Use factory method is the answer.
It's a shame that Kotlin does not support adding constructors trough extensions and with type constraints. This is the most elegant solution so far and it works like a charm.
0

As per documentation:

If the class has a primary constructor, each secondary constructor needs to delegate to the primary constructor, either directly or indirectly through another secondary constructor(s).

The GenericsTest signature primary constructor states that it accepts any type which implements CharSequence. Since a secondary constructor class must call the primary constructor it also has to support any type which implements CharSequence. Whichever constructor we pick to instantiate GenericsTest we should be able to do so for any T: CharSequence not only String, hence the compiler complain about Type mismatch.

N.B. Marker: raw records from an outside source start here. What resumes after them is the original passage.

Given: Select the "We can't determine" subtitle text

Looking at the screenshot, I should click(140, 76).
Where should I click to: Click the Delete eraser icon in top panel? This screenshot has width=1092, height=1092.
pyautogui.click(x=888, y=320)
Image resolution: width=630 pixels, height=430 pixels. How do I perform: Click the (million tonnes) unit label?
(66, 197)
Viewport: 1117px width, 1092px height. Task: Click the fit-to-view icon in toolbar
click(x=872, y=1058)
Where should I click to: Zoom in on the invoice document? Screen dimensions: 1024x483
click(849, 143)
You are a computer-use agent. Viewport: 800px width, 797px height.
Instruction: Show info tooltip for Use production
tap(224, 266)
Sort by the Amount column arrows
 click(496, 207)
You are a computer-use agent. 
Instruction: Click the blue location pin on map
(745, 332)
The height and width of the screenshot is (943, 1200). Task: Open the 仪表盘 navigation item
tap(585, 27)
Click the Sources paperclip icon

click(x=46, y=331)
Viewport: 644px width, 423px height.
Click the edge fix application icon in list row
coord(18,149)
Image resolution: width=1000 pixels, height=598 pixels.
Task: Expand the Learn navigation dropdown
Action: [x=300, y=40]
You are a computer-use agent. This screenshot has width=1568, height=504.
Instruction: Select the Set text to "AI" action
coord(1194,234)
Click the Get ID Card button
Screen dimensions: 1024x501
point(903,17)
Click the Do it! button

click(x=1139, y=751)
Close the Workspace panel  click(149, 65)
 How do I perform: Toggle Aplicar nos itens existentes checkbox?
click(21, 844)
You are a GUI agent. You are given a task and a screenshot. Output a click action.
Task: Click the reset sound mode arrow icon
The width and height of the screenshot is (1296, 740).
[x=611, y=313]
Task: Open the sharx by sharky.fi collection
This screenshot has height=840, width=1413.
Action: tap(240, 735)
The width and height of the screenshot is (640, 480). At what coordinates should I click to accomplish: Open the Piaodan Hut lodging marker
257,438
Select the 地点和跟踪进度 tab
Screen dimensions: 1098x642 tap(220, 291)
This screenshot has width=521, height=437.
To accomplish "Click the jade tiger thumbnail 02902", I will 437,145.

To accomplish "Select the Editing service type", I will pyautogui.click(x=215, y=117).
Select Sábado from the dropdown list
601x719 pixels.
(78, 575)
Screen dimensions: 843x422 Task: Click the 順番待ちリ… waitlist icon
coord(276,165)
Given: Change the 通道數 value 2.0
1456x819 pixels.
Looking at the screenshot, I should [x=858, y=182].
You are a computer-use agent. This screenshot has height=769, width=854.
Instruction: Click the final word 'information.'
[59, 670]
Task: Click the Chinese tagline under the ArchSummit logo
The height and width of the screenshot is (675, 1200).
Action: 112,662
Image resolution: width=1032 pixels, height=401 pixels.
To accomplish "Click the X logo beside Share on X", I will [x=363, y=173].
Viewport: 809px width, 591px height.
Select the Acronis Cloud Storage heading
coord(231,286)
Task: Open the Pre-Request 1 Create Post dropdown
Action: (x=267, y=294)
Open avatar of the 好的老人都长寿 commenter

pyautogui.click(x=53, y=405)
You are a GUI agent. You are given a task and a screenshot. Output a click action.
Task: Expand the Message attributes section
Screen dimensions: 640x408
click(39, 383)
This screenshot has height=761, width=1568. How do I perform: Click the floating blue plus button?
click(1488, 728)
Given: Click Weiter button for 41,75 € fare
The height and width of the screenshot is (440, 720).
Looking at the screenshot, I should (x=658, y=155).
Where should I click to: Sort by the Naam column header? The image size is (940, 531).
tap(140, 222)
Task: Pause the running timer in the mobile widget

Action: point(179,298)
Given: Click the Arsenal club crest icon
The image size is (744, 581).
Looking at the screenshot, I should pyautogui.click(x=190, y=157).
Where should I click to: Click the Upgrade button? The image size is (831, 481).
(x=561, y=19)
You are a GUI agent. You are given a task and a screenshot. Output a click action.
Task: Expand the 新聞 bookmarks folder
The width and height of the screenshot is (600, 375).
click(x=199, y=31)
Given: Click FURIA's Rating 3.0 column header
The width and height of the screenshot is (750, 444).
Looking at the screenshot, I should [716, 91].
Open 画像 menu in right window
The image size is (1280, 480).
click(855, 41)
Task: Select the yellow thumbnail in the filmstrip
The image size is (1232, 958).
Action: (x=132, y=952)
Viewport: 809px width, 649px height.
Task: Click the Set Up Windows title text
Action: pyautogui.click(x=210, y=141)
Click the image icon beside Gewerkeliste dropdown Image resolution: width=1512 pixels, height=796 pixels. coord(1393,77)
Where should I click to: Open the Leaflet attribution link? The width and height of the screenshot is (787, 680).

You already mentioned a work around involving a helper function e.g.:

fun GenericsTest(cs: String) = GenericsTest<String>(cs)
fun GenericsTest(cs: CharBuffer, other:Int) = GenericsTest(cs)

As you mentioned helper functions will not work with abstract classes. However, abstract class allows for type specialisation in derivatives e.g.:

class StringsTest<T : String>(s: T) : GenericsTest<T>(s)

It is hardly ever possible or desirable (from design perspective, open closed principle) for an abstract base class to declare something that would be directly available only from derived class that specialises generic type.

2 Comments

I see what you're saying. I could call the constructor using GenericsTest<CharBuffer> but it wouldn't work since the String it's using can't be assigned to a CharBuffer, right?
@andrej88 Yes, you could not call GenericTes<CharBuffer>("input", 1) since String is not subtype of CharBuffer.